Plumbing Inspection: Passed; Mechanical: Failed

We passed plumbing this week but failed A/C inspection yesterday due to some minor details overlooked by my sub-contractor, which have already been addressed. Second mechanical inspection is set for Monday. After passing plumbing I went ahead and installed the new plywood sub floor and set the tub in the hall bath and shower pan in the master bath.

Tub

Shower Pan

As soon as we pass the mechanical inspection I can call for the framing inspection. It seems odd and out of order the way San Antonio does it, they inspect framing after all the tradesmen have finished. If something were incorrect you would have to rip out all those sub contractors new work, weird. So the schedule is: pass mechanical Monday. Call in framing inspection for Tuesday. Pass framing Tuesday and schedule the insulation inspection for Wednesday. Once we pass the insulation inspection we can hang all the drywall. My drywall crew is chomping at the bit and ready to get started. I am going to have it delivered Thursday, 225 sheets to do the whole 1930 s.f. house, 5/8” for the ceilings and 1/2” on the walls.

Kitchen Plumbing

Take one last look inside these walls, next time you see the house it will be all sealed up. This is always a huge milestone for me; to see the house with all new drywall really shows how it will look. It blocks out all the “old house” smell and it’s all downhill from there, baby.

New Back Door

We’ve been monitoring sales activity a little closer lately and I ran some interesting reports out of MLS last night. In our little “area” there were only 9 sales in 2008, (2 of which were ours) and avg. price was 206k. In Q1 08 there were no transactions, so far this year we have 6 pending or sold. Average price on these 6 is 257k. That’s an increase in sales activity of 600% and an avg. price increase of 19% Y.O.Y. Currently there are only 4 months of inventory making it essentially a sellers market. While the overall market has slowed down in San Antonio our area seems to be a bright spot. The Craftsman Bungalow sold for $174/s.f. last year setting a record for high comp based on $/s.f. The avg. price per s.f. is closer to $155.00 so with Hat Trick being 1930 s.f. and the level of rehab we plan on listing it for around $289k –$299k. The only thing better than setting a high comp for a neighborhood is getting to come back and use that comp in your next sale!

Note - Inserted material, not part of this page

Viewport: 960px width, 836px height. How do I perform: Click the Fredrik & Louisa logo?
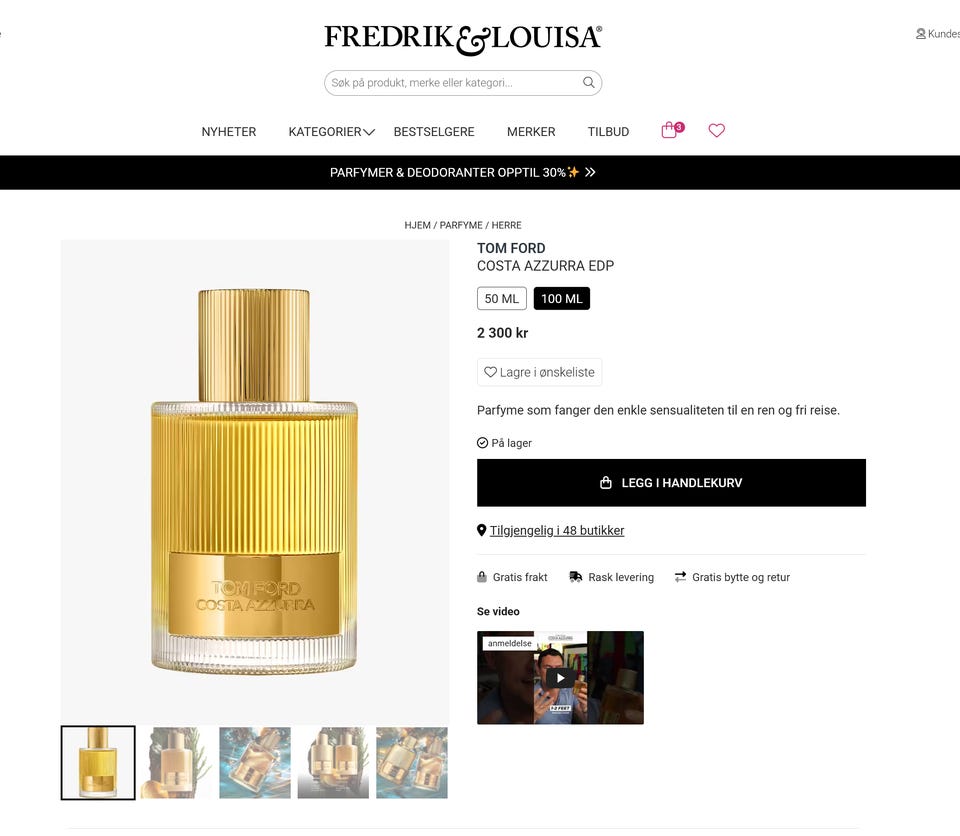coord(463,39)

Get 50% Off By Haggling With Your Subcontractors

New Addition Framing

2.5 days and the whole master suite addition is all framed up and dried in. It came out sweet; I am really excited with the reconfigure of the floor plan on the Hat Trick House. I have the roofers coming tomorrow to put down a 30-year dimensional shingle in the color Estate Grey with ridge vents. My electrician is also getting started in the a.m. roughing everything in for the complete re-wire. I am also planning to call for framing inspection tomorrow as well so let’s hope for a pass, should be no problems as I went with 2×8 for ceiling joists and 2×6 for the roof. I had a bid yesterday for all new plumbing with permits including tying in the new room addition. This character had the nerve to bid $8,000. It’s really crazy now that construction has slowed down; some subs are actually raising their prices to make up for less work. I had him down to $3,500 by the time we got outside to the curb. I’m still getting bids and trying to hit $2,500 max.